======== ÜBUNGSTEXT

Aber auch die Sorge um die Mitarbeiter hat sich verändert. "Wir haben erkannt: Unser Manko war die Psychohygiene der Mitarbeiter", sagt Maria Wagener. "Wenn man früher mit dem Sterben eines Bewohners nicht klarkam, ist man vielleicht auf die Toilette gegangen und hat geweint. Jetzt können wir Mitarbeiter uns auch untereinander sagen, wenn man es einmal nicht verkraftet, einen Sterbenden zu begleiten. Die Fortbildungen und eine offene Gesprächskultur geben zusätzlich Stärkung", sagt Susanne Stawinoga.
Eine Palliativ- und Hospizkultur löst aber längst nicht alle Probleme eines Pflegeheims. Das zeigt ein Nachfolgeprojekt, das der Diözesan-Caritasverband in Kooperation mit der Fakultät für interdisziplinäre Forschung und Fortbildung Palliative Care und OrganisationsEthik der Alpen-Adria-Universität Klagenfurt aufgelegt hat, einem führenden Institut zur Forschung über die Palliativversorgung. Kern des Projektes, das der Nachhaltigkeit der Palliativkultur dient, waren Interviews mit Mitarbeitern, Angehörigen und Kooperationspartnern wie Ärzten. Bei der Befragung der Mitarbeiter kam klar heraus: Für die Einrichtung mit palliativer Haltung muss es eine zusätzliche Kostenerstattung geben. "Alle Mitarbeiter haben in der Befragung gesagt, dass sie bei der derzeitigen Vergütungspraxis durch die Kassen zwangsläufig den Bewohnern die Zeit stehlen müssten, denen es besser geht, wenn sie sich intensiv um Sterbende kümmern", sagt Maria Wagener. Palliative Haltung funktioniert am Anfang und auf Dauer im Pflegeheim nur mit mehr Personal, das dann natürlich auch refinanziert werden muss. Auch andere positive Ergebnisse hat dieses Projekt zutage gefördert. Eine Hausärztin, die Bewohner in dem Pflegeheim betreut, gab an, sie habe für die ambulante palliative Versorgung anderer Patienten viele Rituale des Settericher Pflegeheims übernommen.

================
======== STUDIENMATERIAL

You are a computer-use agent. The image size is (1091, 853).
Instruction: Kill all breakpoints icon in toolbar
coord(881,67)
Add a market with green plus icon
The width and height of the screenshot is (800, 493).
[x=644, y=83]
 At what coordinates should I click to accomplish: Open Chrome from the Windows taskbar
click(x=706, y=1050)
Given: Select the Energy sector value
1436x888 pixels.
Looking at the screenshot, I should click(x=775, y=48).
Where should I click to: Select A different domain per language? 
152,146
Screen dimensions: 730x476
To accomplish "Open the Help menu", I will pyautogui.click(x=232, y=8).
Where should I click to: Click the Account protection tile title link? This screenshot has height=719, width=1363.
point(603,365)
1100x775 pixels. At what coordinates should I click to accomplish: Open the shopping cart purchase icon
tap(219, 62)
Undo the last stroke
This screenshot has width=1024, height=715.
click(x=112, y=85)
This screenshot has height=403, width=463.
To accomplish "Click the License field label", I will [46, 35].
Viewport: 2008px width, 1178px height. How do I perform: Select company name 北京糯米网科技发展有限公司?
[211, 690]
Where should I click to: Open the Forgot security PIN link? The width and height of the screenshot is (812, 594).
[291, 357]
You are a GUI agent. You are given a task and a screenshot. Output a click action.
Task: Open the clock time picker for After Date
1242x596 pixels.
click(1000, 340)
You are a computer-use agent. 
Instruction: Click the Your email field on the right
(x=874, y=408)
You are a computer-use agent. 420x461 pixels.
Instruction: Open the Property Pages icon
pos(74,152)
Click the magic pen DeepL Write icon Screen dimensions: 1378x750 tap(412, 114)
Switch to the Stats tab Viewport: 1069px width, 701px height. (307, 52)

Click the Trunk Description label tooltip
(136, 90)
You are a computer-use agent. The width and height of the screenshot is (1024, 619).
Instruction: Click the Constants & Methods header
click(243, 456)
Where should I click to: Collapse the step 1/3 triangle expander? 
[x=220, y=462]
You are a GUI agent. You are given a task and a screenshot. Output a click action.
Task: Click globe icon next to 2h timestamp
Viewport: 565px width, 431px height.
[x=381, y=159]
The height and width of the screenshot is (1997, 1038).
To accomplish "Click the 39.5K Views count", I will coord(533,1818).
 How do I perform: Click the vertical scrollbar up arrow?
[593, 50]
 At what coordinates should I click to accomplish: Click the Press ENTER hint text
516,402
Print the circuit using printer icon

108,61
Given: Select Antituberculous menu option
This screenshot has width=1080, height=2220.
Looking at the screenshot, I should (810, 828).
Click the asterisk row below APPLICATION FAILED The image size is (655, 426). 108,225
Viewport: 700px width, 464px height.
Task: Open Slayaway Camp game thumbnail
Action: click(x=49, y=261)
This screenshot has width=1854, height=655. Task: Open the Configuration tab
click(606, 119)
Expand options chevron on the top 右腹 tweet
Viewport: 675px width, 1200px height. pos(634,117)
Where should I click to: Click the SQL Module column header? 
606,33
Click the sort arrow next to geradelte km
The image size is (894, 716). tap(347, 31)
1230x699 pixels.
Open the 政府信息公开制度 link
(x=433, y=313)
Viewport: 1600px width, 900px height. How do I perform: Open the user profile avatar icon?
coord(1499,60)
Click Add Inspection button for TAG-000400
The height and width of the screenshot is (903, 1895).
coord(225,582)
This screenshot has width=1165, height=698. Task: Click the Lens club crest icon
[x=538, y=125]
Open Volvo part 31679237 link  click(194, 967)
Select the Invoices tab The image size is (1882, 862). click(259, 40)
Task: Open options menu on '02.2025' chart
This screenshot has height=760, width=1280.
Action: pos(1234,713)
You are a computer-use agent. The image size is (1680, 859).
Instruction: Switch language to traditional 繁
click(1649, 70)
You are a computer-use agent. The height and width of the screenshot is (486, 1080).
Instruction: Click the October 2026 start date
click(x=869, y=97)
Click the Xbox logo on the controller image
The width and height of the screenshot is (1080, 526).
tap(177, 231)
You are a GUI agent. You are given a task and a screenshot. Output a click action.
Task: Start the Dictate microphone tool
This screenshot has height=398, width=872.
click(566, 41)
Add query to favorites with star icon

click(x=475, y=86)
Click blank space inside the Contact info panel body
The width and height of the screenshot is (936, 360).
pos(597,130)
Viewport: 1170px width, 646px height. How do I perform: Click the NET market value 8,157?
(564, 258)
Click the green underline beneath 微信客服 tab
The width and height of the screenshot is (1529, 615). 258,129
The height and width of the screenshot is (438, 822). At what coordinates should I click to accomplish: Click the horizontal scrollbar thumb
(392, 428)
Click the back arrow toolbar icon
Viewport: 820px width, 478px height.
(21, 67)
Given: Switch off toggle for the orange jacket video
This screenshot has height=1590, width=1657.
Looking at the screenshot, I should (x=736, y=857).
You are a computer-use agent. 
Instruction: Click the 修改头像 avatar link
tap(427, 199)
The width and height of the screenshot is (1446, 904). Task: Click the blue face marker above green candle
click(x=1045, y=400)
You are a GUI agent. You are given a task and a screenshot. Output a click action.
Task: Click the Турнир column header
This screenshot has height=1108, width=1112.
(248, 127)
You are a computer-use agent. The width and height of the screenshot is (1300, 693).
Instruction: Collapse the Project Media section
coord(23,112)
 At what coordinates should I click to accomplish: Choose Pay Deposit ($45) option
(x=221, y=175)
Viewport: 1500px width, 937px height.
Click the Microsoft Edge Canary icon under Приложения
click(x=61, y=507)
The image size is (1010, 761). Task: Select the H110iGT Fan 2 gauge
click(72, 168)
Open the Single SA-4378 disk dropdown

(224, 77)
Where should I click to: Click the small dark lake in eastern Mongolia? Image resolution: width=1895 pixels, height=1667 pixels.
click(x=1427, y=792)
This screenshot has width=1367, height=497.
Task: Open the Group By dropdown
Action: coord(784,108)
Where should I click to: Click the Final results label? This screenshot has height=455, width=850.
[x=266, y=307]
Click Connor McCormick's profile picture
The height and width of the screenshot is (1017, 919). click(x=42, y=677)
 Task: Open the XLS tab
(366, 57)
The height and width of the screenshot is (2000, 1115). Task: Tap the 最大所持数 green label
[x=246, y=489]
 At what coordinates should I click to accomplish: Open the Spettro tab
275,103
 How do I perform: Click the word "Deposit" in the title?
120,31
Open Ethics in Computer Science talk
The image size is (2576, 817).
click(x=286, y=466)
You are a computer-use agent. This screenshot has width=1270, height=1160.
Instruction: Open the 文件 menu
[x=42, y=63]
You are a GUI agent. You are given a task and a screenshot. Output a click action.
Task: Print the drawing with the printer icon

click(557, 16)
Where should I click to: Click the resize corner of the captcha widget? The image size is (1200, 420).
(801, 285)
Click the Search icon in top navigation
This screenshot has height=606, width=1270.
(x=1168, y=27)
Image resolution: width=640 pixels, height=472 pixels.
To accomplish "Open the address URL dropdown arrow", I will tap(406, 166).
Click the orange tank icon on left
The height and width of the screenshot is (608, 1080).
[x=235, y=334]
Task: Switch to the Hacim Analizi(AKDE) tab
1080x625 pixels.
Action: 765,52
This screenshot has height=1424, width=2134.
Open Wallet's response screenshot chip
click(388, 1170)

================

» ARBEITSAUFTRAG 1: Schreiben Sie aus dem Text über die Palliativkultur im Pflegeheim die Passage von „Aber auch die“ bis „sagt Susanne Stawinoga.“ wortgetreu ab.
» ARBEITSAUFTRAG 2: Führen Sie den Text über die Palliativkultur im Pflegeheim im Anschluss an seinen letzten Satz weiter.

» SCHRIFTLICHE ANTWORT 1:
Aber auch die Sorge um die Mitarbeiter hat sich verändert. "Wir haben erkannt: Unser Manko war die Psychohygiene der Mitarbeiter", sagt Maria Wagener. "Wenn man früher mit dem Sterben eines Bewohners nicht klarkam, ist man vielleicht auf die Toilette gegangen und hat geweint. Jetzt können wir Mitarbeiter uns auch untereinander sagen, wenn man es einmal nicht verkraftet, einen Sterbenden zu begleiten. Die Fortbildungen und eine offene Gesprächskultur geben zusätzlich Stärkung", sagt Susanne Stawinoga.

» SCHRIFTLICHE ANTWORT 2:
Auch wenn der Tod von Elisabeth Hahn schon einige Tage her ist, an sie erinnert ein Gedenkbild auf der Etage, auf der sie gewohnt hat, und in der Kapelle. Das macht die Einrichtung bei jedem Sterbefall so. Mitarbeiter wie Wilma Cremer und Susanne Stawinoga und auch die Bewohner kommen immer wieder in die Kapelle und schauen sich das Bild der früheren Bewohnerin an. "Die Mitarbeiter brauchen dieses Ritual, um ihre Arbeit weitermachen zu können", sagt Maria Wagener.
* Name geändert
Beratungsangebot für Palliative Care
Die Caritas im Bistum Essen bietet ihren Altenheimen mit einem neuen Konzept Beratung zu Sterbebegleitung und Palliative Care an.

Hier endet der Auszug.